From the first line to the last, give the data again exactly.

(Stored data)
+ + + +
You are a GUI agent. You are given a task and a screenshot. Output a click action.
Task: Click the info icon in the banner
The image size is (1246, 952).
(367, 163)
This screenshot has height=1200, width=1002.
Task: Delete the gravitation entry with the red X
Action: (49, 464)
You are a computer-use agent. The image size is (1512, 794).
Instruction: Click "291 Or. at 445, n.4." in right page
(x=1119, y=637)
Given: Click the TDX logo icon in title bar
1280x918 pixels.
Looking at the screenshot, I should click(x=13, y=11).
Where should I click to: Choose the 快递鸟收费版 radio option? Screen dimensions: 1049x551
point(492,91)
+ + + +
▸ RESPONSE
You are a GUI agent. You are given a task and a screenshot. Output a click action.
Task: Click the info icon in the banner
The image size is (1246, 952).
(367, 163)
This screenshot has height=1200, width=1002.
Task: Delete the gravitation entry with the red X
Action: (49, 464)
You are a computer-use agent. The image size is (1512, 794).
Instruction: Click "291 Or. at 445, n.4." in right page
(x=1119, y=637)
Given: Click the TDX logo icon in title bar
1280x918 pixels.
Looking at the screenshot, I should click(x=13, y=11).
Where should I click to: Choose the 快递鸟收费版 radio option? Screen dimensions: 1049x551
point(492,91)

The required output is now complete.